____ LISTED ENTRIES

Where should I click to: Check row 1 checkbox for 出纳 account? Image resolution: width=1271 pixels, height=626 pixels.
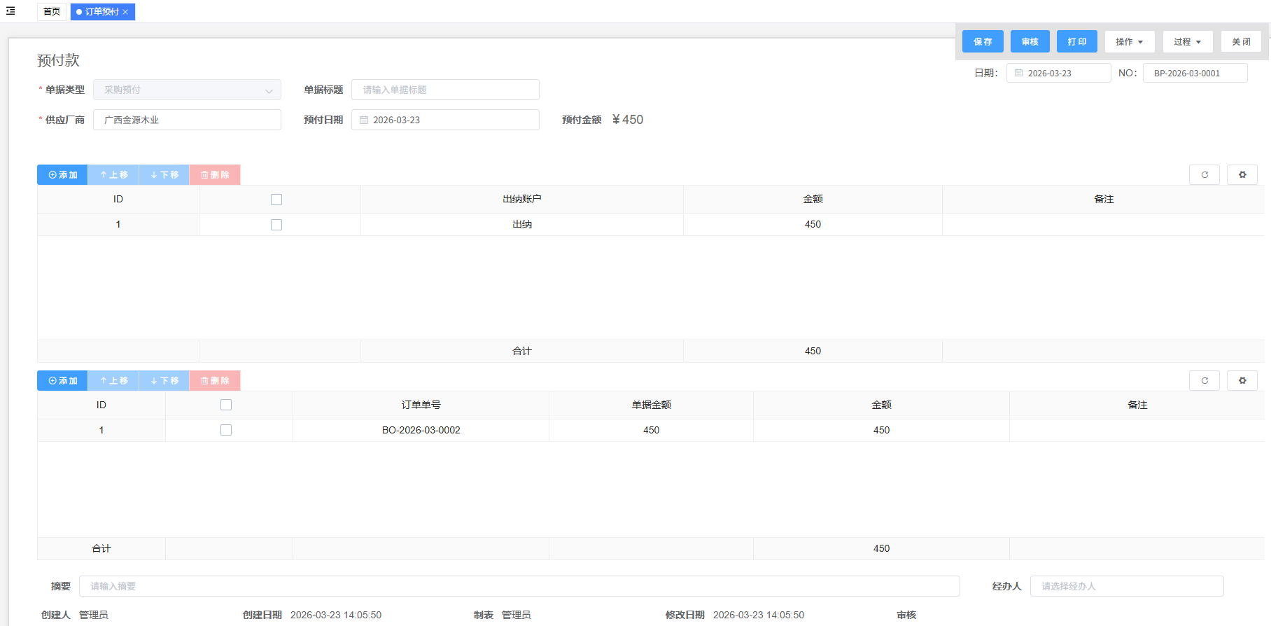point(276,225)
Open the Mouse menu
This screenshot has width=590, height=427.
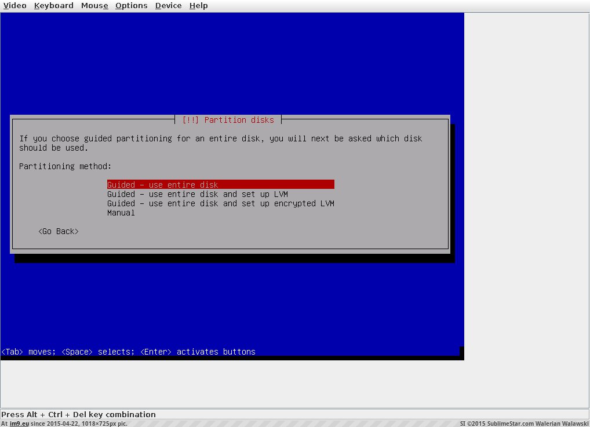94,6
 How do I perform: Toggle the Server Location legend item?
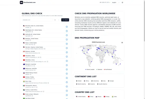tap(90, 69)
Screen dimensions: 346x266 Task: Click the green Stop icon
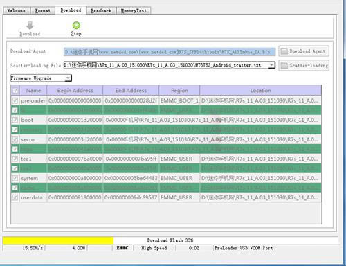[76, 25]
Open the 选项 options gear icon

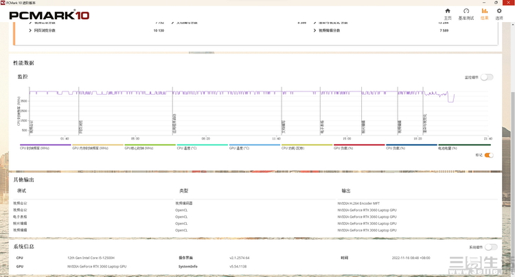coord(503,13)
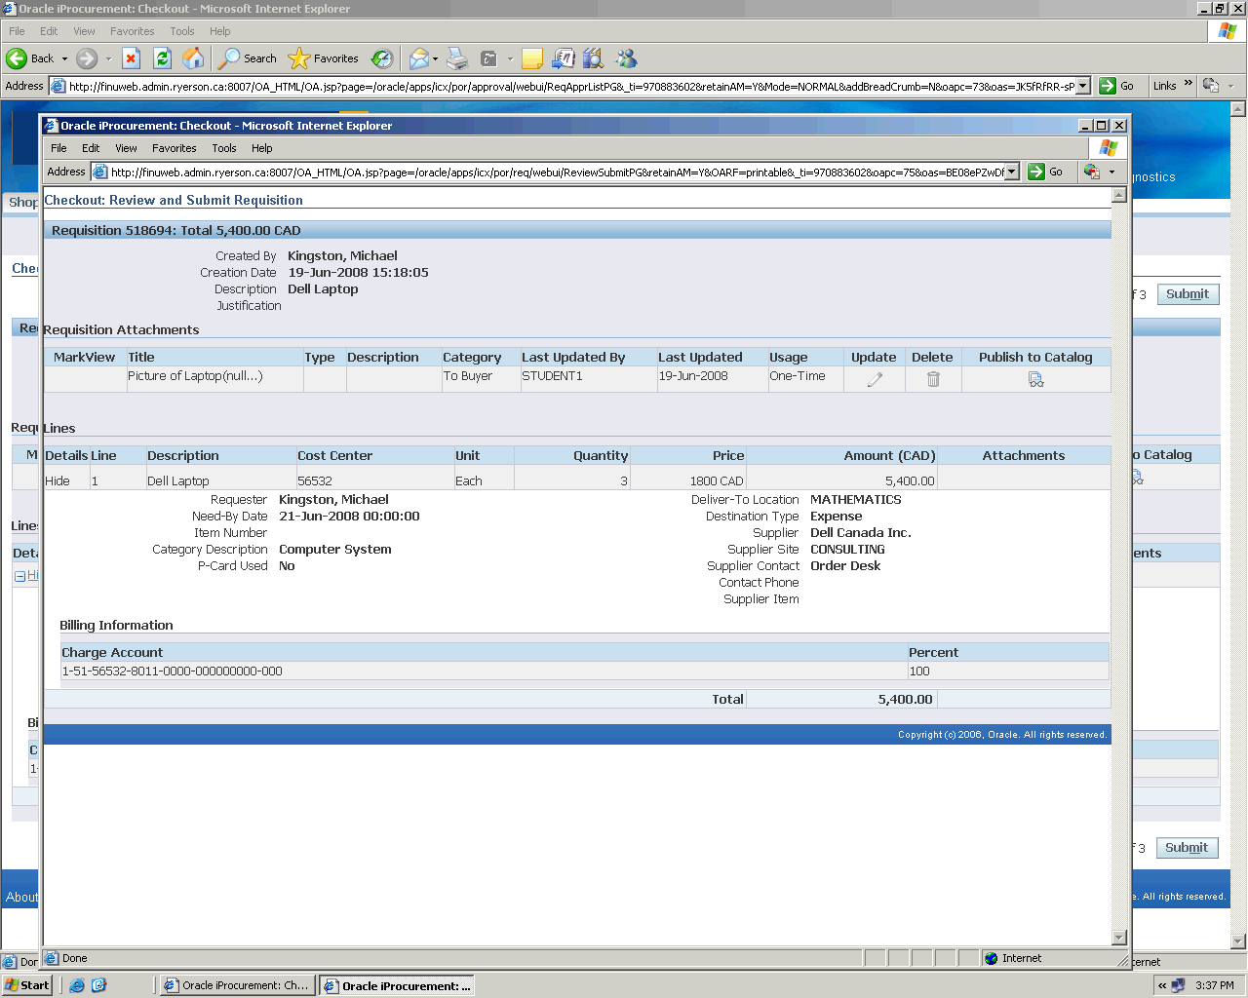Open the Tools menu in the popup window
The height and width of the screenshot is (998, 1248).
224,148
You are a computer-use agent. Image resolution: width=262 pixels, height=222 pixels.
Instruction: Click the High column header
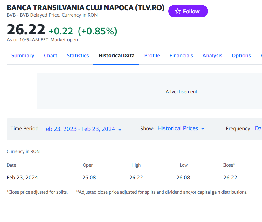click(136, 165)
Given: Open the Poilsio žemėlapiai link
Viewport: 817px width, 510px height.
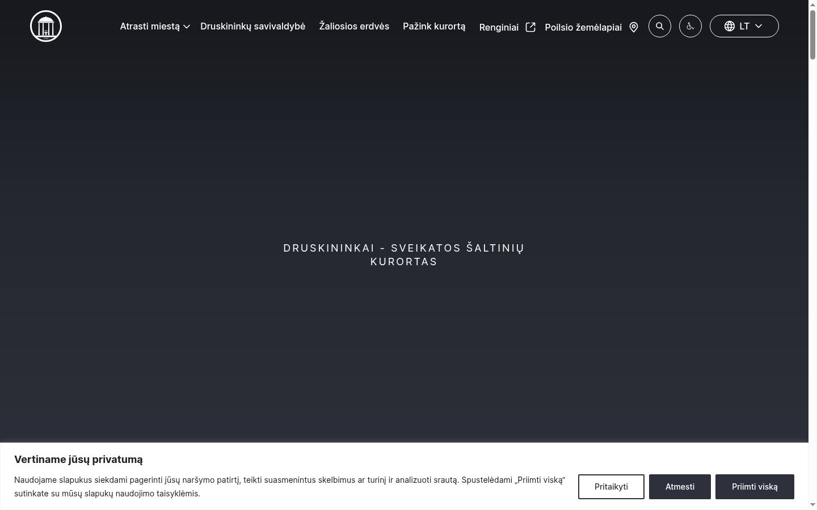Looking at the screenshot, I should [x=583, y=27].
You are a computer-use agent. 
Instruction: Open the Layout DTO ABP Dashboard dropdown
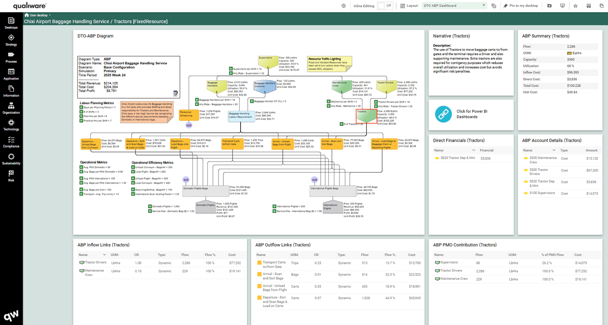click(454, 6)
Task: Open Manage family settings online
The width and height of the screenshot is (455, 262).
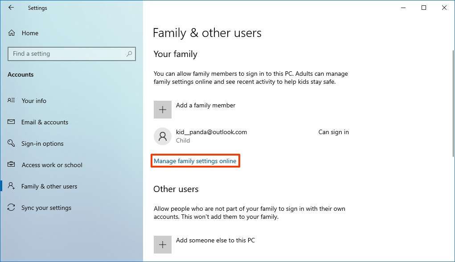Action: tap(195, 160)
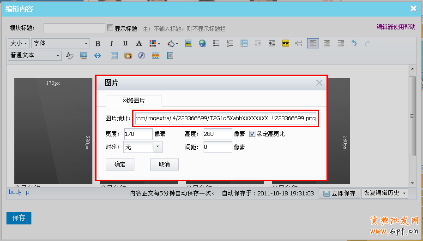
Task: Open the 恢复编辑历史 dropdown
Action: [x=384, y=193]
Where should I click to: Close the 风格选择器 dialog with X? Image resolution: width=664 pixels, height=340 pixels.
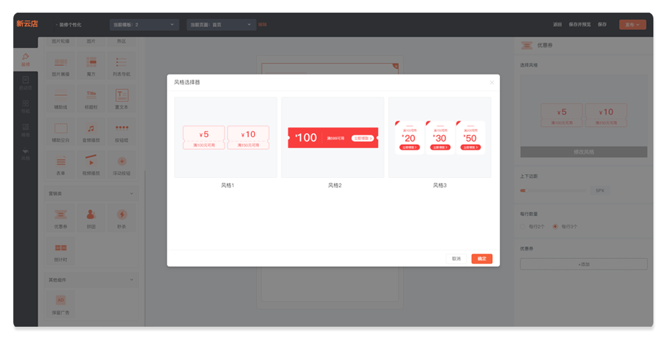(x=492, y=82)
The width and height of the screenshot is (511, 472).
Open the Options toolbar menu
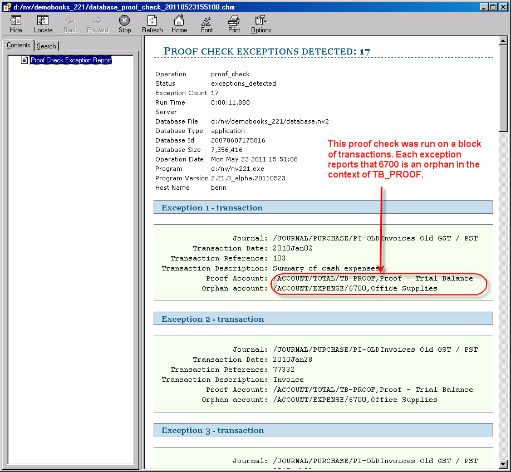coord(261,23)
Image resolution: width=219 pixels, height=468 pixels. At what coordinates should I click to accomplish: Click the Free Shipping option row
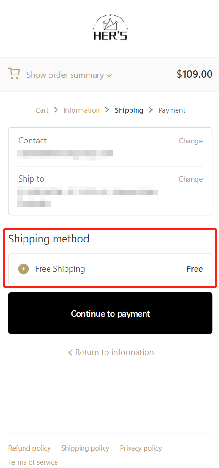click(110, 269)
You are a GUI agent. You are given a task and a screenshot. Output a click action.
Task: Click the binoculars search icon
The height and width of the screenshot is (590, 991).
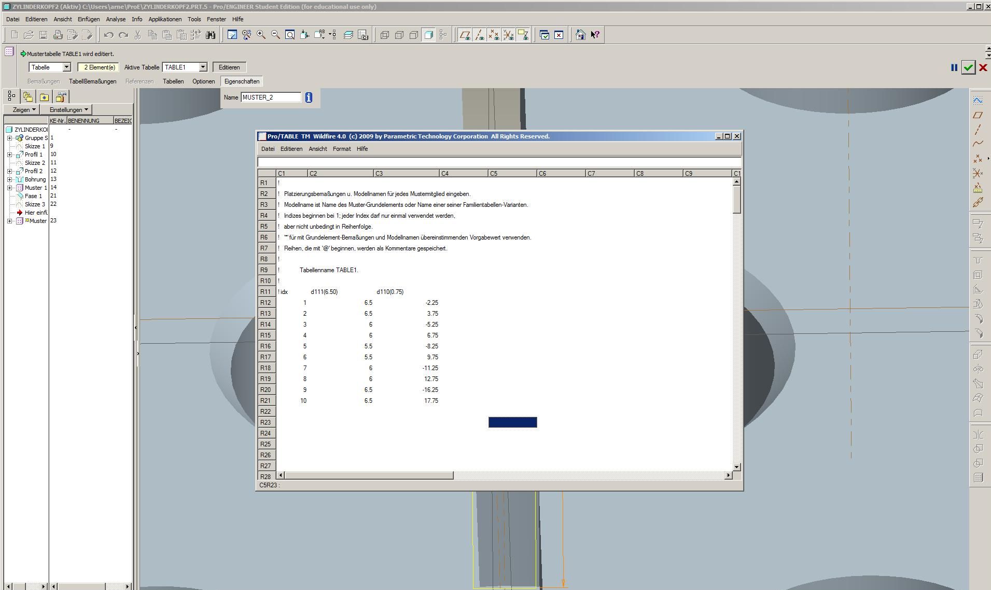coord(211,35)
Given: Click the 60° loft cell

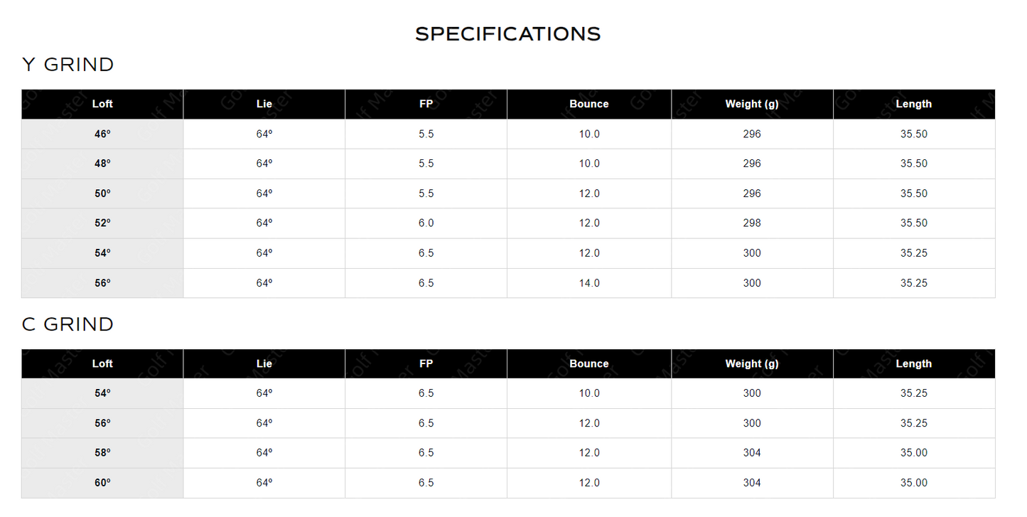Looking at the screenshot, I should (102, 483).
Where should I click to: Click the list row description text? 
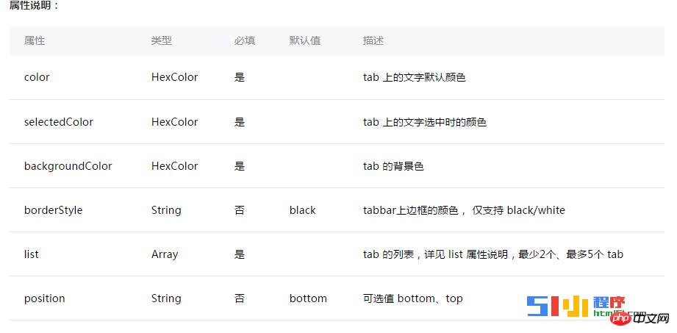pos(492,254)
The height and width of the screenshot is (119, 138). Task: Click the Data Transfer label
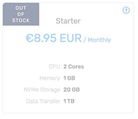[43, 101]
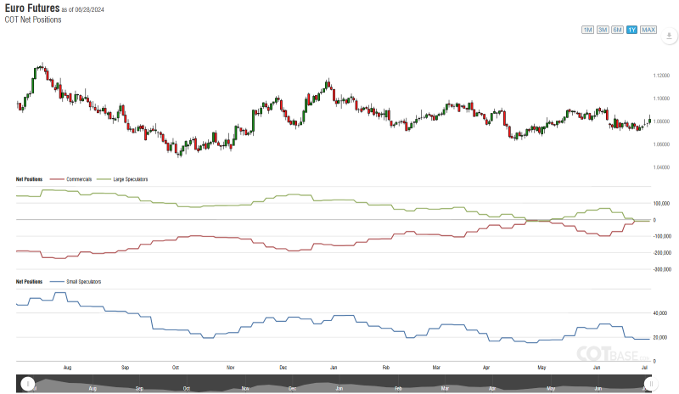
Task: Click the Oct label on the main time axis
Action: (x=175, y=367)
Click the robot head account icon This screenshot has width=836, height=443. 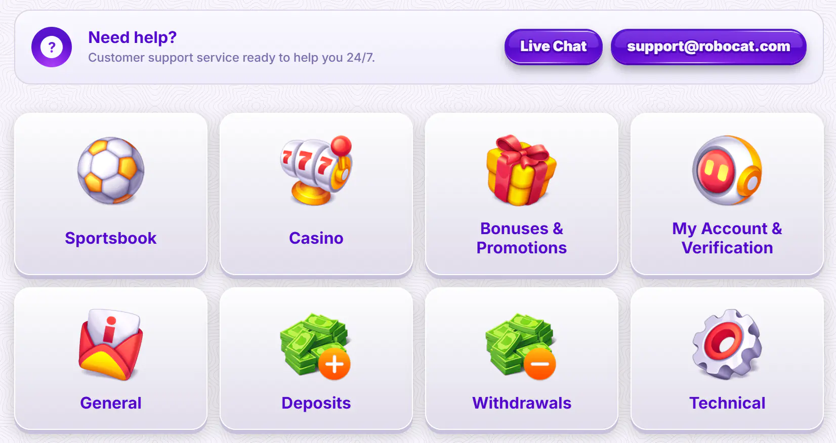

________

- ASSIGNMENT -
Without the pictures, repeat every record above exactly as written.

- EXERCISE OUTPUT -
Where should I click to: Check row 1 checkbox for 出纳 account? Image resolution: width=1271 pixels, height=626 pixels.
point(276,225)
Open the Mouse menu
This screenshot has width=590, height=427.
94,6
 How do I perform: Toggle the Server Location legend item?
tap(90, 69)
Screen dimensions: 346x266 Task: Click the green Stop icon
[76, 25]
Open the 选项 options gear icon

coord(503,13)
Open the Tools menu in the popup window
The height and width of the screenshot is (998, 1248).
224,148
You are a computer-use agent. Image resolution: width=262 pixels, height=222 pixels.
Instruction: Click the High column header
click(136, 165)
Given: Open the Poilsio žemėlapiai link
Viewport: 817px width, 510px height.
Looking at the screenshot, I should [x=583, y=27].
You are a computer-use agent. 
Instruction: Open the Layout DTO ABP Dashboard dropdown
click(454, 6)
Task: Open Manage family settings online
The width and height of the screenshot is (455, 262).
Action: tap(195, 160)
Task: Open the 恢复编辑历史 dropdown
Action: [x=384, y=193]
Where should I click to: Close the 风格选择器 dialog with X? Image resolution: width=664 pixels, height=340 pixels.
(x=492, y=82)
The width and height of the screenshot is (511, 472).
Open the Options toolbar menu
coord(261,23)
Image resolution: width=219 pixels, height=468 pixels. At what coordinates should I click to accomplish: Click the Free Shipping option row
click(110, 269)
You are a GUI agent. You are given a task and a screenshot. Output a click action.
Task: Click the binoculars search icon
The height and width of the screenshot is (590, 991).
coord(211,35)
Given: Click the 60° loft cell

Looking at the screenshot, I should (102, 483).
Where should I click to: Click the list row description text? 
pos(492,254)
The height and width of the screenshot is (119, 138). Task: Click the Data Transfer label
[43, 101]
Task: Click the Oct label on the main time axis
Action: (x=175, y=367)
Click the robot head account icon This screenshot has width=836, height=443. 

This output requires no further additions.